DRIFT spectra recorded from NT, MT, and CT samples were similar. Therefore, Figure 3 shows only the DRIFT spectra of each soil-size fraction isolated from the NT treatment along the soil profile. The only slight difference evident in all the soil-size fractions was the peak among 1493 and 1450 cm⁻¹, which increased its relative intensity with depth. This suggests a slight increase of calcite along the soil profile due to dissolution/precipitation phenomena typical of aridic climates and high soil pH [45]. In addition, a slight reduction of the relative intensity of the peak at 1628 cm⁻¹ was observed only in the D fraction, according to the reduction of organic matter content with depth.

Figure 4 reports the DRIFT spectra of each soil fraction isolated from the 0–30 layer of the NT treatment fertilized and unfertilized. The spectra of fractions A, B, and C were very similar between the two levels of fertilization. The fraction D of NTF treatment showed a greater relative intensity of the peak at 1027 cm⁻¹ compared to NT treatment, possibly due to the greater quantity of polysaccharides coming from microorganisms whose activity is certainly favored by fertilization, as reported by De Mastro et al. a [20].

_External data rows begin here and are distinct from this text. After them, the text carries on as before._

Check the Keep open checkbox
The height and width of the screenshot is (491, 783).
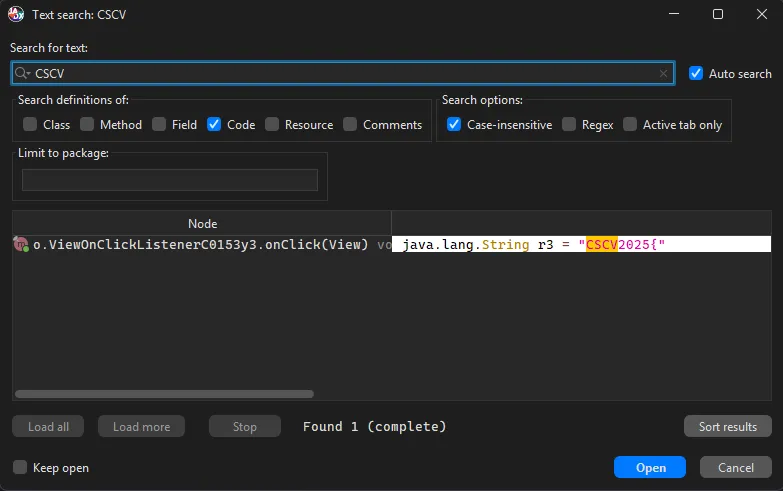pos(20,468)
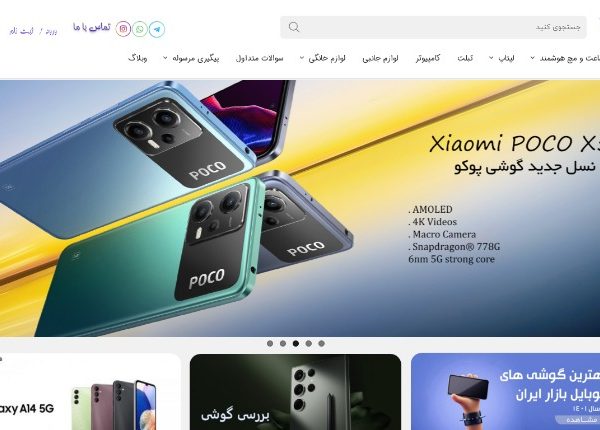The image size is (600, 430).
Task: Expand the پیگیری مرسوله dropdown
Action: (191, 58)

Figure 5 shows the DRIFT spectra of each soil fraction isolated from the 0–30 layer under NT, MT, and CT practices. Even in this case, the spectra of fractions A, B, and C were more similar regardless of the kind of tillage. The peak at 1027 cm⁻¹ showed a greater relative intensity in fraction D of MT and CT treatments compared to NT since the higher aeration of the formers enhanced the microbial activity.

4. Conclusions

The soil management influenced the quantity of soil fractions since the CT enhanced the finest ones, whereas the fertilization increased the B fractions, which possibly fuels the development of a microbial community that fosters microaggregate formation. In general, soil depth influenced the amount of each fraction, with higher amounts of fraction A in the upper soil layer and higher amounts of the finest one is more evident in the deepest. The OC content was primarily influenced by fraction size and soil depth since higher OC content was found in the topsoil layer (0–30 cm) and in the finest soil fraction (fraction D), as confirmed by the DRIFT analysis. The different tillage may increase the mass of the soil fractions but not their OC content. However, MT and CT affected positively the quality of the OM stimulating a relative major production of polysaccharides of microbial origin that possibly stabilize the finest size fractions due to their major recalcitrance. The same result is obtained with fertilization. The DRIFT analysis can provide information about the quality of the main minerals present in the different soil-size fractions, since fraction A appeared mostly rich in calcite, fractions B and C appeared mostly rich in quartz, and the finest fraction showed the highest content of phyllosilicates. The different quality of minerals among the soil fractions suggested an early-intermediate stage of weathering and did not change with tillage and fertilization, except for calcite whose relative intensity increased with depth.